■ **Bagian Teks**:
....

Hawa panas kota Yogyakarta
masih seperti biasanya. Masih dengan langit yang sama di kota yang sama.
Terdiam dengan tatapan keluar jendela kaca mobil tapi tidak tahu apa yang
menjadi fokus penglihatan saya. Rekan saya yang duduk disebelah juga hanya diam
membisu. Sama-sama tidak memiliki bahan pembicaraan. Kali ini yang terdengar
hanya deru mesin mobil. Perjalanan sudah berlalu dua puluh menit. Kita akan
menuju bandara Internasional Adisucipto. Menjemput seorang rekan dari Pontianak.
Melaju melewati
jalan-jalan protokol dengan kecepatan tinggi dan hanya sedikit menurunkan
kecepatan karena padatnya arus lalu lintas. Sesekali mobil berhenti ketika
lampu merah. Terkadang saya hanya berdecak sendiri, memperhatikan traffic light
itu. Lampu merah menyala 100 detik tapi lampu hijau sebagai tanda bahwa
kendaraan boleh melintas, hanya menyala sekitar 24 detik. Pantas saja kendaraan
menumpuk dijalanan dan menimbulkan barisan panjang ketika lampu merah.

....

■ **Data yang Diberikan**:
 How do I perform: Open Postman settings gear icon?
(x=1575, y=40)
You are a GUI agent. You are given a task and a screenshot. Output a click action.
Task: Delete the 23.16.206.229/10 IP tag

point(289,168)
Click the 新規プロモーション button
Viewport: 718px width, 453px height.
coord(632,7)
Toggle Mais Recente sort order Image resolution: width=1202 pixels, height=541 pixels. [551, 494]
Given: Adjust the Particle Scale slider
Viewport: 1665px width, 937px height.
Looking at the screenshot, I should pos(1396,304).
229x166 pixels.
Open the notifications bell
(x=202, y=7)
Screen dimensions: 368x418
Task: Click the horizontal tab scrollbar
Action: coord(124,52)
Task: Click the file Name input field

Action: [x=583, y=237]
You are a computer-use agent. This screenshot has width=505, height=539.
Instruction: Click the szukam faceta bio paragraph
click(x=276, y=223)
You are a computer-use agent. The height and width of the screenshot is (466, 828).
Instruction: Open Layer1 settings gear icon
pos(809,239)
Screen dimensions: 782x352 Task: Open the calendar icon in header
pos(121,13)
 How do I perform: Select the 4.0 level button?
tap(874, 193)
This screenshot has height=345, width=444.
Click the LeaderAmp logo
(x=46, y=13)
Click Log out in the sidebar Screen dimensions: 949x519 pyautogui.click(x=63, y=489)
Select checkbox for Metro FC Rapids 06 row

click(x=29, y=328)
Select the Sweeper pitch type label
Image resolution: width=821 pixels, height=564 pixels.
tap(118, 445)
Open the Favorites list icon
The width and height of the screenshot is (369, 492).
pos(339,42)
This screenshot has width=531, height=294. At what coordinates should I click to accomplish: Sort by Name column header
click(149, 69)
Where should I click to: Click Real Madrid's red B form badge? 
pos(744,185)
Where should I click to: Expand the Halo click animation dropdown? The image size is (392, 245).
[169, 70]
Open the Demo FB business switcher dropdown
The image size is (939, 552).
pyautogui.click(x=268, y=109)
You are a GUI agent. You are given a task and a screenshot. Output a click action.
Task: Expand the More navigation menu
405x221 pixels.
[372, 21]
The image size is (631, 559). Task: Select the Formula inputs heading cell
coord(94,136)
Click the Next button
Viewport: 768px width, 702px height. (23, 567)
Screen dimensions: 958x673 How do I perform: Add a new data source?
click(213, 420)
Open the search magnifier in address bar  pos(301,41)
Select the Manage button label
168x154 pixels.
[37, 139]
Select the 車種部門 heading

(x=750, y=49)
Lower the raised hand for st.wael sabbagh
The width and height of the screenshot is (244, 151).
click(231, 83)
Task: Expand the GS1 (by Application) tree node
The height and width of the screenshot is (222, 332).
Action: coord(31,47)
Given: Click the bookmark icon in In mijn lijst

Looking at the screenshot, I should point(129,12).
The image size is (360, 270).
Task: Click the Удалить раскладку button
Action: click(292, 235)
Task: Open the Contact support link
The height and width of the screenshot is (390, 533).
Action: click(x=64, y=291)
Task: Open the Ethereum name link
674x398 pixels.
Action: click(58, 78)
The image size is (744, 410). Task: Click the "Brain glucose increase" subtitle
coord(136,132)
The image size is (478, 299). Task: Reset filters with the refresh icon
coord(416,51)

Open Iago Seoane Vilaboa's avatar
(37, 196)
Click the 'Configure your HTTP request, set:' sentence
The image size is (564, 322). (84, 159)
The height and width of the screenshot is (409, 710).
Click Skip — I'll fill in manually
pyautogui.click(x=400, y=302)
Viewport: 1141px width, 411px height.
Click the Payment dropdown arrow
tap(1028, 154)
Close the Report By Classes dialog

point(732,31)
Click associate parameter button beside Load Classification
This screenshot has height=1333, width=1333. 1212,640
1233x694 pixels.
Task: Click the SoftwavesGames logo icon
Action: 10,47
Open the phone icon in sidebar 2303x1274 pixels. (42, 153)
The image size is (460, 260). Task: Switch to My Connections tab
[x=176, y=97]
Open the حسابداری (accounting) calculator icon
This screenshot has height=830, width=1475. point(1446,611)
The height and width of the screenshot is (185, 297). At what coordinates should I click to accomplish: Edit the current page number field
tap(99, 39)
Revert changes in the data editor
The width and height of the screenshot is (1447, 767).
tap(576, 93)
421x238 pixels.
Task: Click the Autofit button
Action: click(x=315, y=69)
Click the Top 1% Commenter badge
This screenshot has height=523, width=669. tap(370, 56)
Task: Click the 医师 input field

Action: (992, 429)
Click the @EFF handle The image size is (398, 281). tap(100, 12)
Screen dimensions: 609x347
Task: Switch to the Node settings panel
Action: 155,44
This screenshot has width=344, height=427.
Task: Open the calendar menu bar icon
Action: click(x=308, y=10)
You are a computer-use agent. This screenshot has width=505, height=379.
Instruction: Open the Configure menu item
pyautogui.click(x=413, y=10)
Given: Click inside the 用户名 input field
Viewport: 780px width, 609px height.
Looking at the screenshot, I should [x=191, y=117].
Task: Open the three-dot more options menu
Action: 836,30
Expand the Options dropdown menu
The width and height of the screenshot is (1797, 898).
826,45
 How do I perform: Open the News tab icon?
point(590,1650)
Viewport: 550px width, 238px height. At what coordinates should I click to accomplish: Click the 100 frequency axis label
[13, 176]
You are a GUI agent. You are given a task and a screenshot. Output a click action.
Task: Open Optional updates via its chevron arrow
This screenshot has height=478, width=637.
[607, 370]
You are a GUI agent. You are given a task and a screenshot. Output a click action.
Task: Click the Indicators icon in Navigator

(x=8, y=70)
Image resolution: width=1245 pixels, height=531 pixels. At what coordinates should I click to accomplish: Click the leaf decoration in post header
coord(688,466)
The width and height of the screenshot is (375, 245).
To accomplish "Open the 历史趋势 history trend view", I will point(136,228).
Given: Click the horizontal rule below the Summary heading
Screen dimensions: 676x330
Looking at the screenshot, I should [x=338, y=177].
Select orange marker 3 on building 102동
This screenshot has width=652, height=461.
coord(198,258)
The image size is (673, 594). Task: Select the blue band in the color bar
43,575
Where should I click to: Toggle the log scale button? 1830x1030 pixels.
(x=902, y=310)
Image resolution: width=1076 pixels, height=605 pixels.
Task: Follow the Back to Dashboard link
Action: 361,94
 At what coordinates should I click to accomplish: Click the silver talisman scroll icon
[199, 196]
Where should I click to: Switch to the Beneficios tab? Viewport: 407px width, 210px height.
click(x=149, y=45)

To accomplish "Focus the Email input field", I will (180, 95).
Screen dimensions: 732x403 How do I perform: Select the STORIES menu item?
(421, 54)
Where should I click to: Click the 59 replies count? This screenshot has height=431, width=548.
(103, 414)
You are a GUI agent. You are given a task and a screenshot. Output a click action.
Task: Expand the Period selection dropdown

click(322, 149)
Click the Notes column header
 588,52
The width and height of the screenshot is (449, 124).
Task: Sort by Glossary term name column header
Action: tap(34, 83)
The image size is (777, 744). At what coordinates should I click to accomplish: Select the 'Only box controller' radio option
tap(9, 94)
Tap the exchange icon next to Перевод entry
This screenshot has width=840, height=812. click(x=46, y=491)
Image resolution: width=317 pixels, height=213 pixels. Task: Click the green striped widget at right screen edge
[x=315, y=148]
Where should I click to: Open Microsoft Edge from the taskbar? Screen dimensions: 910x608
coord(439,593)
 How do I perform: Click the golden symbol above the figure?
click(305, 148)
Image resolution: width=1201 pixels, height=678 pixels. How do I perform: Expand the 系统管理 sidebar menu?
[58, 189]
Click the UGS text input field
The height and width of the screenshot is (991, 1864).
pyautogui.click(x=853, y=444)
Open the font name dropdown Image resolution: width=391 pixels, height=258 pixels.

....

■ **Rumusan Soal**:
Salin persis dari bagian teks potongan yang diawali kata-kata berisi "Terdiam dengan tatapan" dan diakhiri dengan "rekan dari Pontianak.". Baris-baris data tidak ada hubungannya dengan bagian teks.

■ **Jawaban Latihan**:
Terdiam dengan tatapan keluar jendela kaca mobil tapi tidak tahu apa yang
menjadi fokus penglihatan saya. Rekan saya yang duduk disebelah juga hanya diam
membisu. Sama-sama tidak memiliki bahan pembicaraan. Kali ini yang terdengar
hanya deru mesin mobil. Perjalanan sudah berlalu dua puluh menit. Kita akan
menuju bandara Internasional Adisucipto. Menjemput seorang rekan dari Pontianak.